▶ Data section
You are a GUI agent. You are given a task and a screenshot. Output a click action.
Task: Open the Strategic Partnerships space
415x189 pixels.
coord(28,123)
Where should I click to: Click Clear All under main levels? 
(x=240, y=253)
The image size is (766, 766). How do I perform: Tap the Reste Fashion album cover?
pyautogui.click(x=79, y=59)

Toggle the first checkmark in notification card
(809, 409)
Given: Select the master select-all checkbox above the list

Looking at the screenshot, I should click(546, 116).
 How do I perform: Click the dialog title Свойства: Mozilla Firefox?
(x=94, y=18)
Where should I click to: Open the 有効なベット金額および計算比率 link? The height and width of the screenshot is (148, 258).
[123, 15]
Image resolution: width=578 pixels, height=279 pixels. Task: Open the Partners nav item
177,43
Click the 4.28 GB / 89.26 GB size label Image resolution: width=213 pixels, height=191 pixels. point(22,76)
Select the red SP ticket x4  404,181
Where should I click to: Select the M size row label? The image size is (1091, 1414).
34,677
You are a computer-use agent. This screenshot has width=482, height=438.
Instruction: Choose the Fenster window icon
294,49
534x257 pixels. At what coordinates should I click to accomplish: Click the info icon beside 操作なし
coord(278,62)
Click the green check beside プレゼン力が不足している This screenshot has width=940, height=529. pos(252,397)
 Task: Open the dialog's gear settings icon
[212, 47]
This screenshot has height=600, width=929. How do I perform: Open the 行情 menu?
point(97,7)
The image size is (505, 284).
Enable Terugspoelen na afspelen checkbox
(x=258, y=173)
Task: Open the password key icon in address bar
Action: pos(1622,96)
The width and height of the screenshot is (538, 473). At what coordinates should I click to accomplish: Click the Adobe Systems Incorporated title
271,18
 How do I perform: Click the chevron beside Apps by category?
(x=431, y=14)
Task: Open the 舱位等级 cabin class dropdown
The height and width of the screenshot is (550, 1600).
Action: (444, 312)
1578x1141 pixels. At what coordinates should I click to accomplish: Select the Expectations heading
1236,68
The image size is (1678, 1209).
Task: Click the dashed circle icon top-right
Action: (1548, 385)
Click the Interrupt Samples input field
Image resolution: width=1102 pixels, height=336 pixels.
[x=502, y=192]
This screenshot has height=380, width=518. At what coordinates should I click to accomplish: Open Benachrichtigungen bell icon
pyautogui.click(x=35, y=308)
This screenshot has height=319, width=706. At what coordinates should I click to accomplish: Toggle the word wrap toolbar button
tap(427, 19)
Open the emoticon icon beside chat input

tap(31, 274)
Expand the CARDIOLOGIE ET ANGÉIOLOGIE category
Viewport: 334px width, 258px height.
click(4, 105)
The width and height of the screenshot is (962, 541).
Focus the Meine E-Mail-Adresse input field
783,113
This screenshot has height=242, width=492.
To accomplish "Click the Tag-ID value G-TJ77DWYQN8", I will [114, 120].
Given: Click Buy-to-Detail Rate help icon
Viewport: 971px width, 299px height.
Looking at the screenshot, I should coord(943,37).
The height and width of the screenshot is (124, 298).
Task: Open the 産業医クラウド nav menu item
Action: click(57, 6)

▶ Written problem
Recast every line of the listing above as a two-column Markdown table headed Row and Line. Number the rows in order and leave out any blank lines.

▶ Task answer
| Row | Line |
|---|---|
| 1 | You are a GUI agent. You are given a task and a screenshot. Output a click action. |
| 2 | Task: Open the Strategic Partnerships space |
| 3 | 415x189 pixels. |
| 4 | coord(28,123) |
| 5 | Where should I click to: Click Clear All under main levels?  |
| 6 | (x=240, y=253) |
| 7 | The image size is (766, 766). How do I perform: Tap the Reste Fashion album cover? |
| 8 | pyautogui.click(x=79, y=59) |
| 9 | Toggle the first checkmark in notification card |
| 10 | (809, 409) |
| 11 | Given: Select the master select-all checkbox above the list |
| 12 | Looking at the screenshot, I should click(546, 116). |
| 13 |  How do I perform: Click the dialog title Свойства: Mozilla Firefox? |
| 14 | (x=94, y=18) |
| 15 | Where should I click to: Open the 有効なベット金額および計算比率 link? The height and width of the screenshot is (148, 258). |
| 16 | [123, 15] |
| 17 | Image resolution: width=578 pixels, height=279 pixels. Task: Open the Partners nav item |
| 18 | 177,43 |
| 19 | Click the 4.28 GB / 89.26 GB size label Image resolution: width=213 pixels, height=191 pixels. point(22,76) |
| 20 | Select the red SP ticket x4  404,181 |
| 21 | Where should I click to: Select the M size row label? The image size is (1091, 1414). |
| 22 | 34,677 |
| 23 | You are a computer-use agent. This screenshot has width=482, height=438. |
| 24 | Instruction: Choose the Fenster window icon |
| 25 | 294,49 |
| 26 | 534x257 pixels. At what coordinates should I click to accomplish: Click the info icon beside 操作なし |
| 27 | coord(278,62) |
| 28 | Click the green check beside プレゼン力が不足している This screenshot has width=940, height=529. pos(252,397) |
| 29 |  Task: Open the dialog's gear settings icon |
| 30 | [212, 47] |
| 31 | This screenshot has height=600, width=929. How do I perform: Open the 行情 menu? |
| 32 | point(97,7) |
| 33 | The image size is (505, 284). |
| 34 | Enable Terugspoelen na afspelen checkbox |
| 35 | (x=258, y=173) |
| 36 | Task: Open the password key icon in address bar |
| 37 | Action: pos(1622,96) |
| 38 | The width and height of the screenshot is (538, 473). At what coordinates should I click to accomplish: Click the Adobe Systems Incorporated title |
| 39 | 271,18 |
| 40 |  How do I perform: Click the chevron beside Apps by category? |
| 41 | (x=431, y=14) |
| 42 | Task: Open the 舱位等级 cabin class dropdown |
| 43 | The height and width of the screenshot is (550, 1600). |
| 44 | Action: (444, 312) |
| 45 | 1578x1141 pixels. At what coordinates should I click to accomplish: Select the Expectations heading |
| 46 | 1236,68 |
| 47 | The image size is (1678, 1209). |
| 48 | Task: Click the dashed circle icon top-right |
| 49 | Action: (1548, 385) |
| 50 | Click the Interrupt Samples input field |
| 51 | Image resolution: width=1102 pixels, height=336 pixels. |
| 52 | [x=502, y=192] |
| 53 | This screenshot has height=380, width=518. At what coordinates should I click to accomplish: Open Benachrichtigungen bell icon |
| 54 | pyautogui.click(x=35, y=308) |
| 55 | This screenshot has height=319, width=706. At what coordinates should I click to accomplish: Toggle the word wrap toolbar button |
| 56 | tap(427, 19) |
| 57 | Open the emoticon icon beside chat input |
| 58 | tap(31, 274) |
| 59 | Expand the CARDIOLOGIE ET ANGÉIOLOGIE category |
| 60 | Viewport: 334px width, 258px height. |
| 61 | click(4, 105) |
| 62 | The width and height of the screenshot is (962, 541). |
| 63 | Focus the Meine E-Mail-Adresse input field |
| 64 | 783,113 |
| 65 | This screenshot has height=242, width=492. |
| 66 | To accomplish "Click the Tag-ID value G-TJ77DWYQN8", I will [114, 120]. |
| 67 | Given: Click Buy-to-Detail Rate help icon |
| 68 | Viewport: 971px width, 299px height. |
| 69 | Looking at the screenshot, I should coord(943,37). |
| 70 | The height and width of the screenshot is (124, 298). |
| 71 | Task: Open the 産業医クラウド nav menu item |
| 72 | Action: click(57, 6) |